The innovation, developed as part of the collaboration between researchers at Samsung and Cornell, was to fuse a metalene with well-established liquid crystal technology to tailor the local phase response of the metalens. This allowed researchers to vary the focus of metals in a controlled manner by varying the voltage applied across the device.

“This combination worked as we hoped and expected,” said Bosch, who works in the lab of Gennady Shvets, professor of applied physics and engineering and lead author of the article. “The result was an electrically adjustable ultra-thin lens capable of continuous zoom and a total focal length shift of up to 20%.

Samsung researchers hope to develop the technology for use in augmented reality glasses, according to Bosch. She sees many other possible applications such as replacing optical lenses on satellites, spacecraft, drones, night vision goggles, endoscopes and other applications where saving space and weight are of the utmost importance. priorities.

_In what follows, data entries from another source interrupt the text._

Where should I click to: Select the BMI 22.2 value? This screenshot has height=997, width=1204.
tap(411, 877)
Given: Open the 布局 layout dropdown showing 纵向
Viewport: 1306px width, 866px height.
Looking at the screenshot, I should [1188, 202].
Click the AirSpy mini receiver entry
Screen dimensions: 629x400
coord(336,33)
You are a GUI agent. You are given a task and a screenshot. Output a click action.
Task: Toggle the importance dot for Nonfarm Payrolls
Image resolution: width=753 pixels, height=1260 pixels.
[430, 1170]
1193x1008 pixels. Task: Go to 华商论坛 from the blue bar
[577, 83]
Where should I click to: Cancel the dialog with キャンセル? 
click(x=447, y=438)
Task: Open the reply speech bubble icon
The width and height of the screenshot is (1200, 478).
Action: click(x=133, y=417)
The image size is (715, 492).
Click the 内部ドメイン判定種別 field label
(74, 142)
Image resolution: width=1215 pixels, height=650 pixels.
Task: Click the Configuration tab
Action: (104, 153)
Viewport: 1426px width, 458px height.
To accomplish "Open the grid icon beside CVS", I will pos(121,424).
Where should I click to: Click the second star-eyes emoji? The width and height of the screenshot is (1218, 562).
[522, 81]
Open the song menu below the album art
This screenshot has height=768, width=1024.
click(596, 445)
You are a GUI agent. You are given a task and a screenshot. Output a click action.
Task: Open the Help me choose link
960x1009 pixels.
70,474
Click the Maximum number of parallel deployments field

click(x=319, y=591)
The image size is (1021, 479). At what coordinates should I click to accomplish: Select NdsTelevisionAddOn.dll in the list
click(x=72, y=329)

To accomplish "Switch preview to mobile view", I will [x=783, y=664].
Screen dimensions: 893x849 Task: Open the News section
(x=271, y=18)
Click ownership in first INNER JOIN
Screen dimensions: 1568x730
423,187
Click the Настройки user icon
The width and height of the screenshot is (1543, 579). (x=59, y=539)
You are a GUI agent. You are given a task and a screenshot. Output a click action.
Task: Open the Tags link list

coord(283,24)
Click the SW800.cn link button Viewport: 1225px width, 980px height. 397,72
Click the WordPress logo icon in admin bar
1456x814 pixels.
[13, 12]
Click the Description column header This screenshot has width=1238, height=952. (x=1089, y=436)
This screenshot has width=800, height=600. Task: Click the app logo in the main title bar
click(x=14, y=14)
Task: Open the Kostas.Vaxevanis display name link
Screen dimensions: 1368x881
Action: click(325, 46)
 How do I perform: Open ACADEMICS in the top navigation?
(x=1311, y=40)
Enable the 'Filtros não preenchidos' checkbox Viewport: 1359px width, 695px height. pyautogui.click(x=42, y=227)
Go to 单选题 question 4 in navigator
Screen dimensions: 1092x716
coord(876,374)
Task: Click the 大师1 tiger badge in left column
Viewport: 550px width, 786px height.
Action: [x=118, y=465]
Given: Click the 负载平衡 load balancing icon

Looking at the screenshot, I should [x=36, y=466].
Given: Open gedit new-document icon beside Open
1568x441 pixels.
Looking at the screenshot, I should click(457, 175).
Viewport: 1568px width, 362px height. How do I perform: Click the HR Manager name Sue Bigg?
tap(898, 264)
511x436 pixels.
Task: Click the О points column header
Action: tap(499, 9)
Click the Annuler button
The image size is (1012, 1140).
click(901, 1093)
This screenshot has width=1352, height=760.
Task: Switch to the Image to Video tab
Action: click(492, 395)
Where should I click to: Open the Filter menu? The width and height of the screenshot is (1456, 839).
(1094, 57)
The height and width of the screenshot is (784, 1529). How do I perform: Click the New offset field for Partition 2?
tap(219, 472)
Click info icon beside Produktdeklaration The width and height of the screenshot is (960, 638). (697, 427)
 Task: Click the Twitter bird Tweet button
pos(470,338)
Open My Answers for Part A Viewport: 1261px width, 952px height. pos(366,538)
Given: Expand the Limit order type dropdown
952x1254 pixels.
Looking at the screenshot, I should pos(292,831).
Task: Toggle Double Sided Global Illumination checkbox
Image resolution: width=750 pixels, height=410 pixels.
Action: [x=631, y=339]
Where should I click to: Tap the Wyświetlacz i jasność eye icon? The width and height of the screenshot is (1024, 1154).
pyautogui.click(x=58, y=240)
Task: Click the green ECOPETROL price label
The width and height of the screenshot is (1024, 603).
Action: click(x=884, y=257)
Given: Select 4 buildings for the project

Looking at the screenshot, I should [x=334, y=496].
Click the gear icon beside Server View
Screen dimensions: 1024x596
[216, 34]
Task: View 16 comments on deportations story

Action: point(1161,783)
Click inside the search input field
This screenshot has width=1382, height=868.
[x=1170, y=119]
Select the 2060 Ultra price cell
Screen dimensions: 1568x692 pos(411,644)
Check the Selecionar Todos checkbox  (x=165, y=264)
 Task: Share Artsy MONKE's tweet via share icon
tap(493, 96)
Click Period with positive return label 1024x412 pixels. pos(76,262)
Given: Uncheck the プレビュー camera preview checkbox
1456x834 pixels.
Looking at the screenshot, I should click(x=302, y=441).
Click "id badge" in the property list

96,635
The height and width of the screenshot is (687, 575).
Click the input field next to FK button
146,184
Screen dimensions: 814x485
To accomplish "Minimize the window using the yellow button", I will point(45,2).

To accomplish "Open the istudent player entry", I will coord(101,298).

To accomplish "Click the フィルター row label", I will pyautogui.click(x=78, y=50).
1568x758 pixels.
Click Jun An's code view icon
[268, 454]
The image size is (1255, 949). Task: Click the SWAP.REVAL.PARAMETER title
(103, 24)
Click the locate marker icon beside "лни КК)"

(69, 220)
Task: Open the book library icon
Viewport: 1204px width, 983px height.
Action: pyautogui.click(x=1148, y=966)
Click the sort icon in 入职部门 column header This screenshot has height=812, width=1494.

Maxim Shcherbakov, postdoctoral associate at the Shvets lab and corresponding author of the paper, said researchers have made progress in associating liquid crystals with nanostructures over the past decade, but no one has applied this idea to lentils. Now the group plans to continue the project and improve the capabilities of the prototype.

“For example,” said Shcherbakov, “this lens works on one wavelength, red, but it will be much more useful if it can work on the entire color spectrum – red, green, blue.”

The Cornell research group is currently developing a multi-wavelength varifocal version of the metalens using the existing platform as a starting point.

“The optimization procedure for other wavelengths is very similar to that for red. In some ways the most difficult step is already over, now it’s just a matter of building on the work already done, ”Bosch said.

This work was supported by the Global Research Outreach program of the Samsung Advanced Institute of Technology and, in part, by the Cornell Center for Materials Research with funding from the National Science Foundation and the US Office of Naval Research.

Chris Dawson is a writer for the College of Engineering.